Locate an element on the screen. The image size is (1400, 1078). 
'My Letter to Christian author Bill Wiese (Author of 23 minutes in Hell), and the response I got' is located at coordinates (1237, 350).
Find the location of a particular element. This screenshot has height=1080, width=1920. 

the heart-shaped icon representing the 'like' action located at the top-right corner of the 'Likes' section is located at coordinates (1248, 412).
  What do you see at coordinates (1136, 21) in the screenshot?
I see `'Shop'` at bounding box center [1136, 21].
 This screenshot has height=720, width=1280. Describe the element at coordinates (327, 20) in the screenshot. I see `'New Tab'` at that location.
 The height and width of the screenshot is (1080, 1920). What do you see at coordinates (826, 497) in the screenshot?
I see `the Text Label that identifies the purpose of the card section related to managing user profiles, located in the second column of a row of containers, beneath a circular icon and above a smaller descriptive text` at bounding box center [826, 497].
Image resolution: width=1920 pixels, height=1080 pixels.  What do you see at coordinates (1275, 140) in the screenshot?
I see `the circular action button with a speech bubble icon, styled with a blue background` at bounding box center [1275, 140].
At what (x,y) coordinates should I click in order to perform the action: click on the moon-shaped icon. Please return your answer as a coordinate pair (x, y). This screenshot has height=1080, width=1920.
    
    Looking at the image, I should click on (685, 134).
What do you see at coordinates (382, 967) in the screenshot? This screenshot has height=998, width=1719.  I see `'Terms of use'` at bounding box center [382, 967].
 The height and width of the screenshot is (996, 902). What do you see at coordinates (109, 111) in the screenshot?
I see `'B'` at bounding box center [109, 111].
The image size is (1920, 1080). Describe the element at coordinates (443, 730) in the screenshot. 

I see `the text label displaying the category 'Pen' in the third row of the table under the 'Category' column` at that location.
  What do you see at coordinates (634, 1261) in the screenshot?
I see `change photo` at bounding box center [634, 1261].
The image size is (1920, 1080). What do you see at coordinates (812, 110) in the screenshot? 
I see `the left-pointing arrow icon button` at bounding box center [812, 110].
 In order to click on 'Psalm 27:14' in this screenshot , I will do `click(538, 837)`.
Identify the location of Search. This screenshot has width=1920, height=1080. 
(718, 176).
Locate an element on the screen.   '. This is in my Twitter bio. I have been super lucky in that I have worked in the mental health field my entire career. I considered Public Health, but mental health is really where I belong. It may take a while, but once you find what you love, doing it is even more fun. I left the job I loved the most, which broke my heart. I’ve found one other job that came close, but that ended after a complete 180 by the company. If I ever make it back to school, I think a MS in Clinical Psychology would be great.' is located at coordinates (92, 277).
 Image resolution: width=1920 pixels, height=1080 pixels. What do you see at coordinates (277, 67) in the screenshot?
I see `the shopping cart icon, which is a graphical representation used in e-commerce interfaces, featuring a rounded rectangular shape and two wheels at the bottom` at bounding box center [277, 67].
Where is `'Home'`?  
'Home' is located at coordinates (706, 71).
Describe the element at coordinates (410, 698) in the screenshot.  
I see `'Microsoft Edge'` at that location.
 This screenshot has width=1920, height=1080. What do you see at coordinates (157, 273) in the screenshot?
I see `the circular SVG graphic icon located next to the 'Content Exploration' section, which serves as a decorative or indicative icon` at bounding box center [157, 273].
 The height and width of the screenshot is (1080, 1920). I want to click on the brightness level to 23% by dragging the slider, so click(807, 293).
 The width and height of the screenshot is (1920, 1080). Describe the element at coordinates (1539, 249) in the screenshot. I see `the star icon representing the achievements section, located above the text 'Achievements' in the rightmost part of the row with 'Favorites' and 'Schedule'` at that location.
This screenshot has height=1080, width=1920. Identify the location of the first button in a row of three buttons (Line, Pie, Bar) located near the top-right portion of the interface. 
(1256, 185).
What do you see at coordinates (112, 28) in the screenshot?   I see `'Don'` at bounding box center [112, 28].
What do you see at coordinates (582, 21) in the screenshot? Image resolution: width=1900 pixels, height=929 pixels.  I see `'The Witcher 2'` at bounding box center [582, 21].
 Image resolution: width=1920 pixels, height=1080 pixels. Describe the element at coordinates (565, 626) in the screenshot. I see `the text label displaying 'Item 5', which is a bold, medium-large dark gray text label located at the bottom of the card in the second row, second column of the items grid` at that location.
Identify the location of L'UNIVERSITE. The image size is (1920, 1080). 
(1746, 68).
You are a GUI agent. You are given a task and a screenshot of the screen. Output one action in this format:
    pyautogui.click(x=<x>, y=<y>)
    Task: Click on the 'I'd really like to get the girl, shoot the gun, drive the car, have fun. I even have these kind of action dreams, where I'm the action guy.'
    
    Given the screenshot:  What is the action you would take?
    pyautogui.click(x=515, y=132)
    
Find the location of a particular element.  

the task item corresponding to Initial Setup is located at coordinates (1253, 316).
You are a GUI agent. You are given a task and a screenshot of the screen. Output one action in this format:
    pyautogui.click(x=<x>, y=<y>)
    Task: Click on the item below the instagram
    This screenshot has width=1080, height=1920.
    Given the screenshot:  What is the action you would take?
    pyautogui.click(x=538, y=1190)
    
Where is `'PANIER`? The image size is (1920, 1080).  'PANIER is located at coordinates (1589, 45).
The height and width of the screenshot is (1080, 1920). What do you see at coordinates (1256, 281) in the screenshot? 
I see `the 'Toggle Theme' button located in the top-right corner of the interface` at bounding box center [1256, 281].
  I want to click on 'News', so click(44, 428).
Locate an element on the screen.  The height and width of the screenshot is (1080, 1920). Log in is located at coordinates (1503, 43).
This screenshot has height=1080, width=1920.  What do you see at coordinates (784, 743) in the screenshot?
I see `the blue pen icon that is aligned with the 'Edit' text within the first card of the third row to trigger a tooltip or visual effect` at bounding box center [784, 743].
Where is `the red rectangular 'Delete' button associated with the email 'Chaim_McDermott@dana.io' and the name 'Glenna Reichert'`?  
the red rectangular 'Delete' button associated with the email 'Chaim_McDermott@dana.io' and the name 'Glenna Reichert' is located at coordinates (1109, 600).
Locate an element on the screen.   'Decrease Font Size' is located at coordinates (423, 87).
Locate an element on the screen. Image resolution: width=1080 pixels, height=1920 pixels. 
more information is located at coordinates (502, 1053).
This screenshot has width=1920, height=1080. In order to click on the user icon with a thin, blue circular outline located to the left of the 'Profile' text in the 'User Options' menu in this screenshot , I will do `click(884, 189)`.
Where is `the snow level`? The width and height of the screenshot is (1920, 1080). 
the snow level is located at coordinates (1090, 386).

§ Request
Arrange the records from the line containing "Locate an element on the screen. Image" through the line containing "more information is" as a two-column CSV with the headers instruction and response. Give one row per record, with the record's text and its answer each in a single quoted field and any line breaks replaced by spaces.

§ Answer to the exercise
instruction,response
"Locate an element on the screen. Image resolution: width=1080 pixels, height=1920 pixels.","more information is located at coordinates (502, 1053)."